Tal vez, en un esfuerzo por demostrar algo a Ned, Annie tomó la determinación de mejorar la conducta de la niña sin ayuda de nadie. Con tal fin, se entregó de lleno a la maternidad. Dejó las clases de arte y su caballete se quedó acumulando polvo en la esquina del salón, porque estaba demasiado absorta en su hija para dedicar tiempo a pintar. Por desgracia, desde Hogmanay, Sibyl tenía una tos áspera y nerviosa que no parecía remitir. También sospechábamos que se tiraba del cabello durante la noche, porque continuamente aparecían mechones en la almohada. De hecho, sus rizos se habían vuelto menos abundantes y se le veían algunos claros en el cuero cabelludo. La pobre Annie pasó horas aplicando aceite de ricino en la cabeza de la niña en un intento de hacer desaparecer esas calvas.

Hacia finales de enero, el ambiente familiar era tan irrespirable que Mabel y Walter Peden, que en un principio habían planeado celebrar la boda con un gran desayuno festivo en el número 14, decidieron casarse en secreto, sin invitados y con solo dos desconocidos como testigos. No advirtieron a Elspeth de antemano ni la invitaron a la ceremonia, y cuando comunicaron a los demás lo que habían hecho, el golpe se vio agravado por el anuncio de que tenían previsto irse a vivir durante un año o más a Tánger, donde Peden había pasado unos meses fructíferos, pintando camellos y temas por el estilo; en realidad ya tenían los billetes reservados para unas pocas semanas más tarde.
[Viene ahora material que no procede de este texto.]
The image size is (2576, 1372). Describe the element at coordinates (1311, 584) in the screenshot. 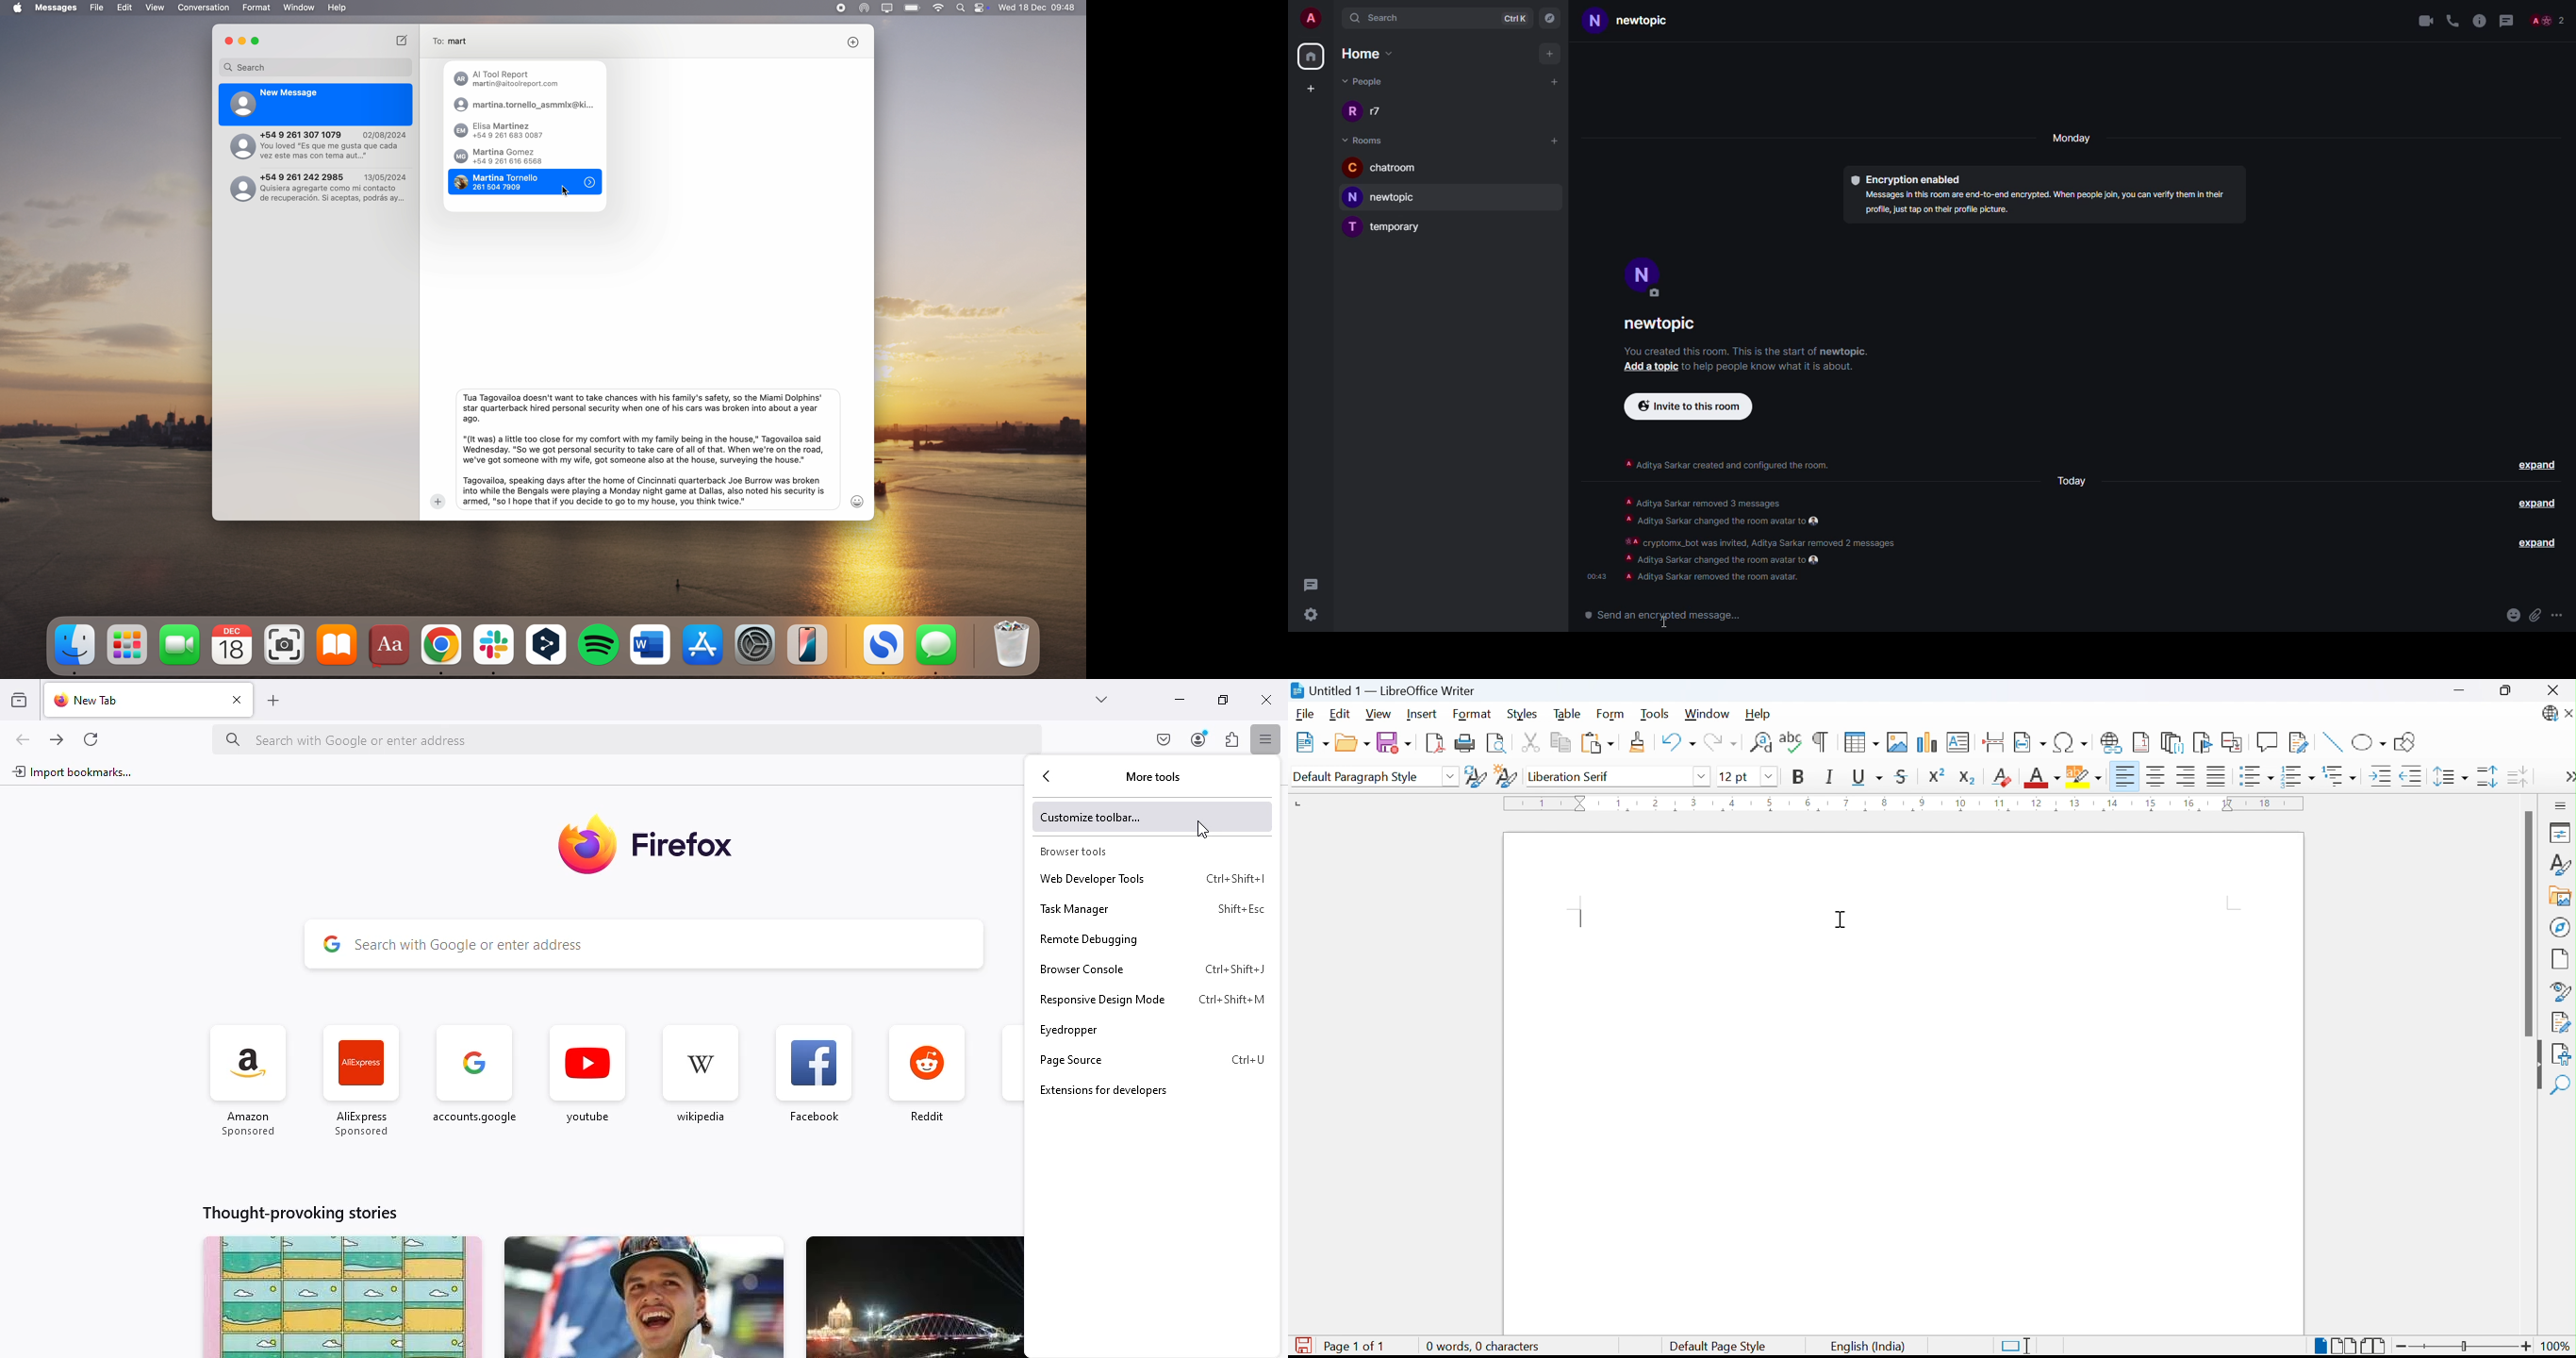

La madre de Ned encajó muy mal esas revelaciones: verse excluida de la boda de su única hija era algo que le costaba perdonar. La relación entre Mabel y ella siempre había sido algo tensa, pero la viuda se sintió herida en sus sentimientos. Su doncella, Jean, afirmó que la señora había empezado a ser sonámbula. Al parecer, vagaba por el piso en mitad de la noche, cogiendo objetos solo para dejarlos de nuevo con un suspiro. En un par de ocasiones Jean se había despertado con un sobresalto y la había encontrado en el umbral de su dormitorio, mirándola con fijeza, todavía profundamente dormida.

A medida que se aproximaba la fecha de la partida de los recién casados, se discutió mucho sobre quién los acompañarían a la estación de ferrocarril cuando emprendieran la primera etapa de su viaje a África. Como Annie y Elspeth se evitaban, no era posible que ambas coincidieran. Al final Elspeth fue con Ned y las niñas a la estación. Annie y yo nos habíamos despedido de la pareja el día anterior, y esa mañana le hice compañía en Stanley Street mientras los otros estaban fuera. Era la primera vez que nos quedábamos un rato a solas, y ella aprovechó para desahogarse. Para empezar, me contó lo irritada que estaba con Elspeth.